La glaise et la gloire

Contemplation d'un antique ivoire italien, représentant l'Ascension du Seigneur : "la Droite paternelle accueille le Fils ressuscité ; les témoins de la Résurrection l’adorent, tout en regrettant son départ."

Précurseur dans la gloire, le Fils incarné obtient la place qui lui revient. Son sacrifice, agréé par le Ciel, lui a fait mériter sa propre résurrection et aussi la nôtre. Le Christ trône à côté du Père, qui ne l’a jamais abandonné.

Un antique ivoire italien, daté de la fin du 4e siècle (au Musée National de Bavière, Munich) montre la Droite paternelle qui accueille le Fils ressuscité ; les témoins de la Résurrection l’adorent, tout en regrettant son départ. Au sommet, deux mains se resserrent : comme dans un dialogue tendrement éternel : ‑ Tu es mon Fils. ‑ Tu es mon Père.

« Grâce à lui, dans un seul Esprit, nous avons l'accès auprès du Père » 

Son absence peut être lourde à porter, mais tant de promesses redonnent confiance. « Il est en mesure de sauver d’une manière définitive ceux qui, par lui, s’approchent de Dieu, puisqu’il est toujours vivant pour intercéder en leur faveur » (Hébreux 7, 25). Il montre au Père les plaies miséricordieuses de sa Passion, lui ouvre son Cœur amoureux. «Grâce à lui, dans un seul Esprit, nous avons l'accès auprès du Père» (Éphésiens 2, 18).

« Élevons notre cœur !»

« Héritier universel » (Hébreux 1, 2), dans le giron du Géniteur, Jésus partage sans limite ses biens infinis « jusqu’aux extrémités de la terre » (Psaume 2, 8). L’Aîné, heureux à la droite du Père, reçoit la louange des saints, gouverne l'histoire, étend son Royaume. Notre Dame et les disciples regardaient vers le haut au moment où Jésus leur fut enlevé ; l’Église exhorte au quotidien, dans le prélude à la prière eucharistique : « Élevons notre cœur !». La solennité de l’Ascension prête un réalisme enthousiaste à cette invitation.

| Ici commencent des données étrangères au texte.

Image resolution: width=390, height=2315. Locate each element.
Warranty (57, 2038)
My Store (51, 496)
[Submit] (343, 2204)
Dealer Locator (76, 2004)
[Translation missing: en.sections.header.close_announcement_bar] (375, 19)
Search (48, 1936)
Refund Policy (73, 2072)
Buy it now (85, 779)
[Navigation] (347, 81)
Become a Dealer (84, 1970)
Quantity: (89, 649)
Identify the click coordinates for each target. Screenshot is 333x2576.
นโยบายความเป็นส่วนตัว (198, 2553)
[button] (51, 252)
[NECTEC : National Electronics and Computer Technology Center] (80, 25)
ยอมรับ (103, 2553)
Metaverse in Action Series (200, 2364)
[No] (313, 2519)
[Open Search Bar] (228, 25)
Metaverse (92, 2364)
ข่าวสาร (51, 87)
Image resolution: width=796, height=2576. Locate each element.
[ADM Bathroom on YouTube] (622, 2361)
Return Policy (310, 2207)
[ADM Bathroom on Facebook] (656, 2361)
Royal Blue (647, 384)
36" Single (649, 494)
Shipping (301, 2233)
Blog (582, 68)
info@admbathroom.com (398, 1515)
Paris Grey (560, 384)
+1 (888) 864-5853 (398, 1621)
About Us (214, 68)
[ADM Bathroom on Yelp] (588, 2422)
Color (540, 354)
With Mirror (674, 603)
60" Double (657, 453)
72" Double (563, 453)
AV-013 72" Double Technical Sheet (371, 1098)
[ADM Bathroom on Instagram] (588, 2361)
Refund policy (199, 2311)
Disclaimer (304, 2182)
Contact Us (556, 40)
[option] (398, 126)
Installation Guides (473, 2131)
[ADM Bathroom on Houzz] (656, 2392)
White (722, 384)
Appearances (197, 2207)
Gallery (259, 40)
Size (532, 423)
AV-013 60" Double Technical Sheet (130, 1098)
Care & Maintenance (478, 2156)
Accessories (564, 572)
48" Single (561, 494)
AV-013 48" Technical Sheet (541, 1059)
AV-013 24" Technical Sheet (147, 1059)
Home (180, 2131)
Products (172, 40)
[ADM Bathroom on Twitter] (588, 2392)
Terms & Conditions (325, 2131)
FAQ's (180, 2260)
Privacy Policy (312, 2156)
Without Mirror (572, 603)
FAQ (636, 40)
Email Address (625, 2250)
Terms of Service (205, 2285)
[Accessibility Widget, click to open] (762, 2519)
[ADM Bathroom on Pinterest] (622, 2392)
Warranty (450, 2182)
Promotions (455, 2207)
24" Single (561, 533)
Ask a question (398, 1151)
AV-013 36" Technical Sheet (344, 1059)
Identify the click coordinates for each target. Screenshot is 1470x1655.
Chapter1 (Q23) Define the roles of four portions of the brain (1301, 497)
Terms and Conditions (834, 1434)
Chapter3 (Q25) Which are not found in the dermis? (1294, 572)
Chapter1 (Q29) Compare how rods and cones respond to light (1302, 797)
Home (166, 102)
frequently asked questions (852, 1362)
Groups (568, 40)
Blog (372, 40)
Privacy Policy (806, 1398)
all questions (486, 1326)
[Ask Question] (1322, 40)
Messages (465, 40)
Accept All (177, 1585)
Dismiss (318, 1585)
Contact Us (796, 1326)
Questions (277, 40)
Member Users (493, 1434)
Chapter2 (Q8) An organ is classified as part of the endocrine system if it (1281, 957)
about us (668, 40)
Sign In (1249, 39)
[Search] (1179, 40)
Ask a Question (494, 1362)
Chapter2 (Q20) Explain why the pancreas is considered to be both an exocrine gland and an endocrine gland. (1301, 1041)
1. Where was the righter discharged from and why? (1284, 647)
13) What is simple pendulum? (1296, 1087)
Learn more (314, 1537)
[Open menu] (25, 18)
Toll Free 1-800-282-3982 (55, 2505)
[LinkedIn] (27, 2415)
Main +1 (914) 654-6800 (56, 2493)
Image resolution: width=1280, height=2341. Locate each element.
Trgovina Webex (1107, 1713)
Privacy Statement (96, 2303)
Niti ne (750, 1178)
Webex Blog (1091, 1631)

L’élévation du Sauveur nous fait regarder et monter, sans baisser les bras qui prient, sans tourner le dos au paradis. La terre et la gloire se rejoignent : l’homme, formé de la poussière, devait y retourner après le péché ; désormais « cette même nature est aujourd'hui au ciel avec le Christ » (Grégoire le Grand, Homélie 29).

Le Pasteur souverain veille sur le troupeau en chemin. Sa grâce se mêle aussi à notre glaise friable. « Quand bien même les rayons souverains du Soleil de Justice te feraient briller comme l’or, en se réfléchissant de haut sur ta misère, n’oublie pas la pauvreté de ta condition » (Chemin §599). Le Seigneur accroche dans son roc l’ancre de notre espérance : « Qui condamnera ? Jésus Christ est mort, bien plus il est ressuscité, lui qui est à la droite de Dieu et qui intercède pour nous ! » (Romains 8, 34).

Le Seigneur accroche dans son roc l’ancre de notre espérance

Le grand Réconciliateur apporte la paix ici-bas. Son absence assure d’une nouvelle présence dans l’Église, dans la communion des sanctifiés et des sacrements qui sanctifient ; l’Eucharistie nous pousse au quotidien à chercher les biens durables. Le Roi de paix intercède pour la paix du monde, « pour les responsables des nations » (pape François, discours, 22/05/2022).